Fully trained OpenAI Five agents are surprisingly sophisticated. Despite being unable to communicate with each other (a “team spirit” hyperparameter value determines how much or how little each agent prioritizes individual rewards over the team’s reward), they’re masters of projectile avoidance and experience points sharing, and even of advanced tactics like “creep blocking,” in which a hero physically blocks the path of a hostile creep (a basic unit in Dota 2) to slow their progress.

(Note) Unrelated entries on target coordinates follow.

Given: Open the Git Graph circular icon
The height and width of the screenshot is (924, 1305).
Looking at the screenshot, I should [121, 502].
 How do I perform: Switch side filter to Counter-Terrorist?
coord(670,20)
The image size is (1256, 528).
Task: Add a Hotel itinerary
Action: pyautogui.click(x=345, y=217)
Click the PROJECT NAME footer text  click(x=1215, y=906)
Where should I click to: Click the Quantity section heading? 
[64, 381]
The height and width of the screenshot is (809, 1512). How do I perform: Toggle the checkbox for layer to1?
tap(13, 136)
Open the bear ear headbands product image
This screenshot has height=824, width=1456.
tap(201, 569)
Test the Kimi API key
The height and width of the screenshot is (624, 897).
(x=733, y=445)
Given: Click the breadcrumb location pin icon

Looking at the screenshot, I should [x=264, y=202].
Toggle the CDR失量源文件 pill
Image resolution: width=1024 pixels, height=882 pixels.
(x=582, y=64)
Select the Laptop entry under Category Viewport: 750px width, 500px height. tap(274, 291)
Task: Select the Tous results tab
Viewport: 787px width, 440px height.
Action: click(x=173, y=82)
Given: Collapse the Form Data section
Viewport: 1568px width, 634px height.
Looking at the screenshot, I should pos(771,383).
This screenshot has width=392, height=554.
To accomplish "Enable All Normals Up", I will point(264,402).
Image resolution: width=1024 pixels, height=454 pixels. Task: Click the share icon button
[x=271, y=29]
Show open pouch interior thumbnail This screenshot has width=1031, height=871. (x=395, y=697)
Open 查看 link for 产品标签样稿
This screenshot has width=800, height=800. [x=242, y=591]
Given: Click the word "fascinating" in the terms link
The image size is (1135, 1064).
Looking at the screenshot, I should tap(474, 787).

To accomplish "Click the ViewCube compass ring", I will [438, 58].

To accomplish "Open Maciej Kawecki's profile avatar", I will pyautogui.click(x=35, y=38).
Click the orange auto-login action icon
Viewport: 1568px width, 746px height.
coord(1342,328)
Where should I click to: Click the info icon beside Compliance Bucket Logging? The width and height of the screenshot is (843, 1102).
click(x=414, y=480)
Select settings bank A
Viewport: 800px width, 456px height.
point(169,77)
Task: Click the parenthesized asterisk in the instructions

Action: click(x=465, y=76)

Dota 2 players are already studying OpenAI Five’s styles of play, some of which are surprisingly creative. (In one match, the bots adopted a mechanic which allowed their heroes to quickly recharge a certain weapon by staying out of range of enemies.) As for OpenAI, it’s applying some of the insights gleaned from to other fields: last February, it released Hindsight Experience Replay (HER), an open source algorithm that effectively helps robots to learn from failure, and later in the year published research on a self-learning robotics system that can manipulate objects with humanlike dexterity.
Brockman said that while today’s match was the final public demonstration, OpenAI will “continue to work” on OpenAI Five.
“The beauty of this technology is that it doesn’t even know it’s [playing] Dota … It’s about letting people connect the strange, exotic but still very tangible intelligences that are created … modern AI technology.” he said. “Games have really been the benchmark [in AI research] … These complex strategy games are the milestone that we … have all been working towards because they start to capture aspects of the real world.”